• Stored data entries
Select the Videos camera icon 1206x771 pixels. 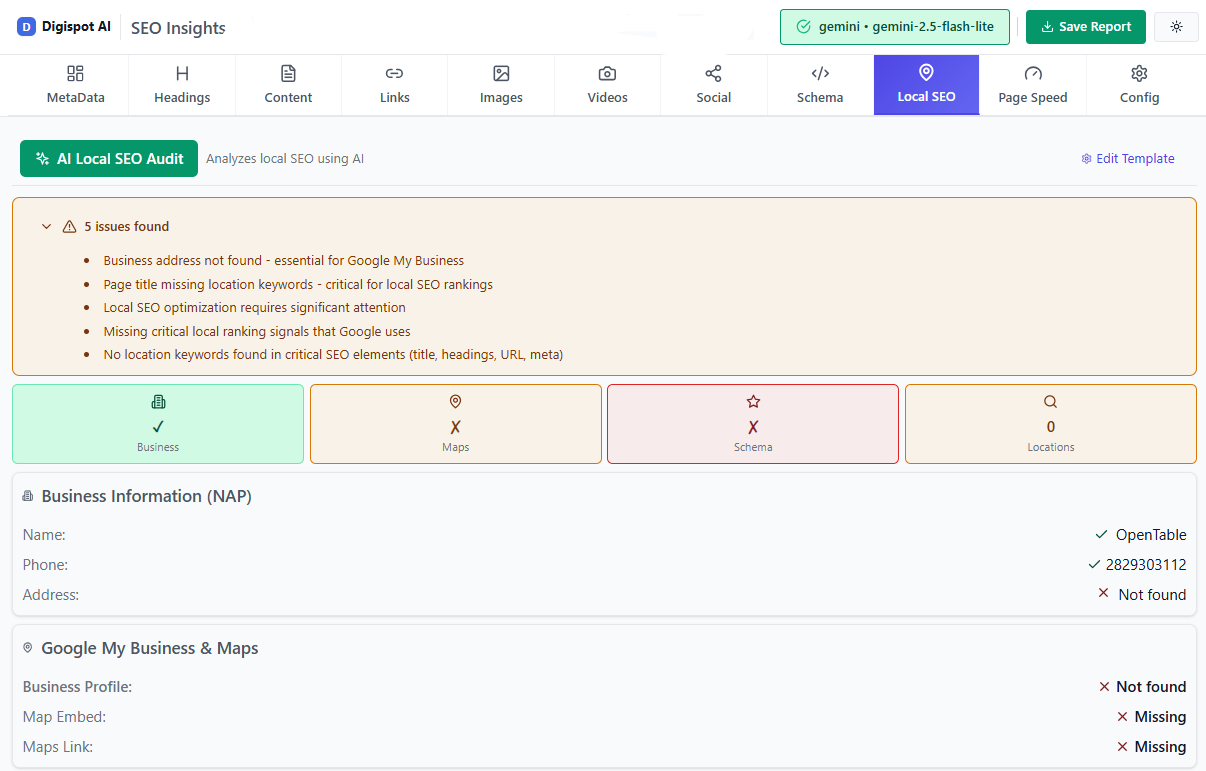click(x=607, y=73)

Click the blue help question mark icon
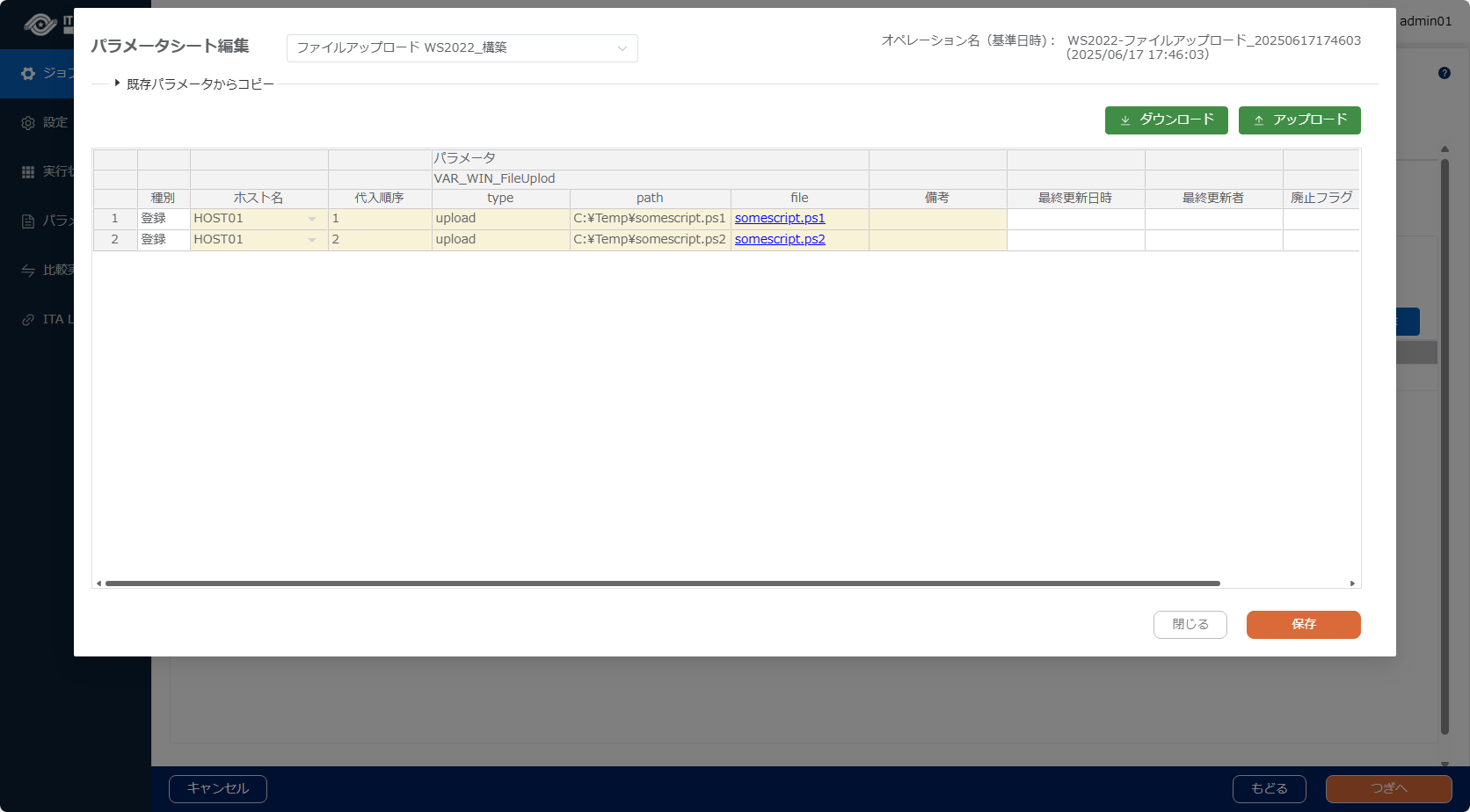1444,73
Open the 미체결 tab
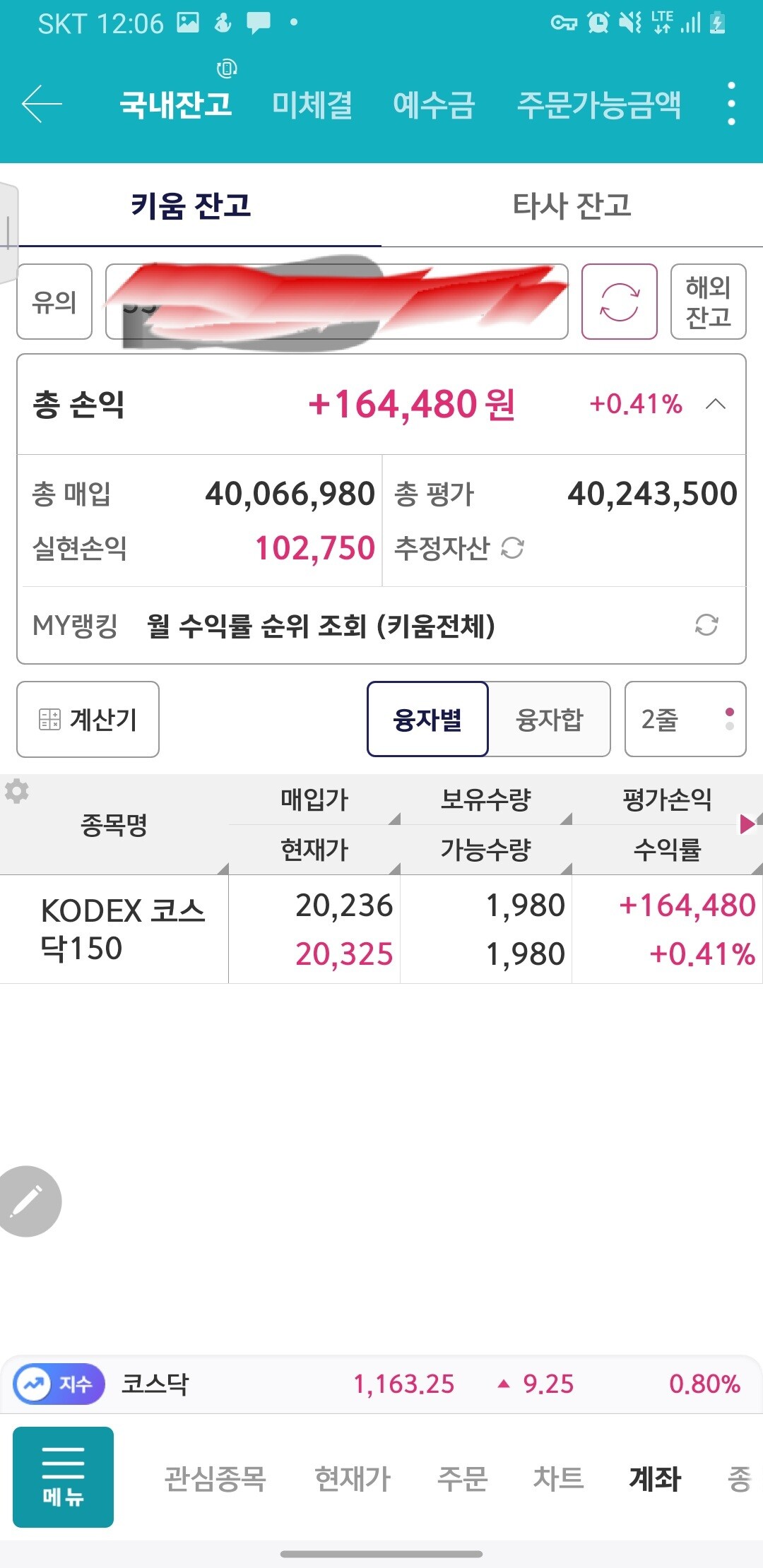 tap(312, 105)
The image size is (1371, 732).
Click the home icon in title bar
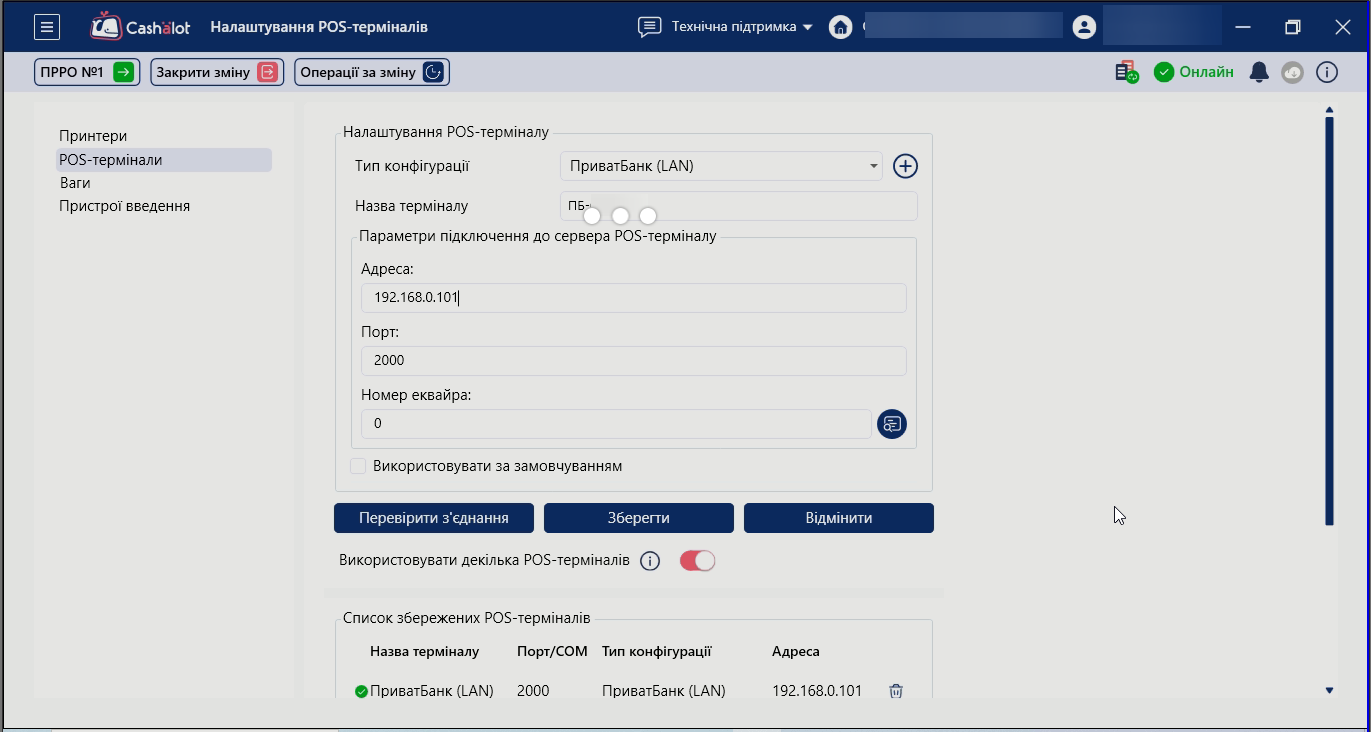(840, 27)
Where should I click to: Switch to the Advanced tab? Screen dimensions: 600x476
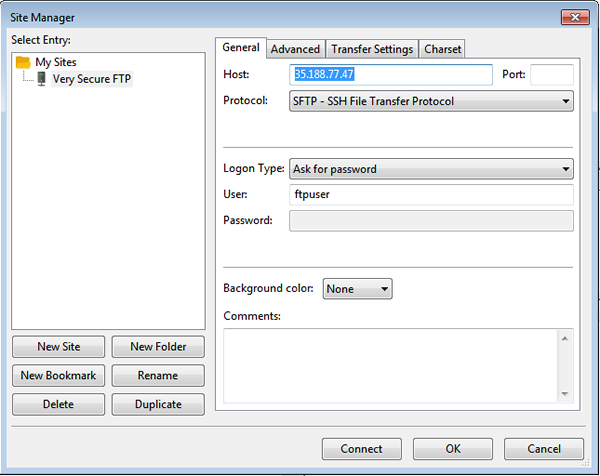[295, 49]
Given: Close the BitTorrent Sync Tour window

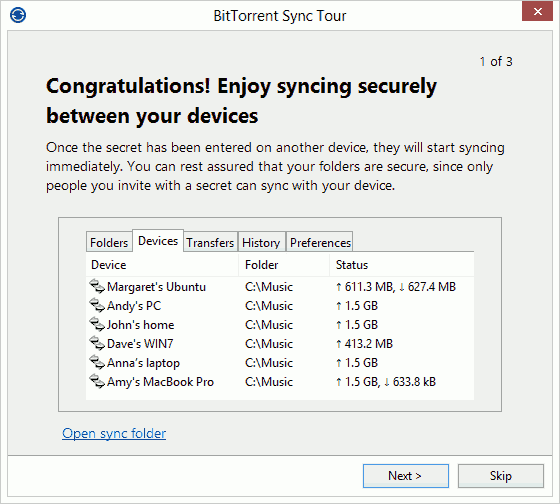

• Task item
Leave every picture out and write out, word for word, the lines from the one that contains "The image size is (1371, 732)." through the last line of the records.

• Solution to this exercise
The image size is (1371, 732).
Click the home icon in title bar
(840, 27)
Where should I click to: Switch to the Advanced tab? Screen dimensions: 600x476
[295, 49]
Given: Close the BitTorrent Sync Tour window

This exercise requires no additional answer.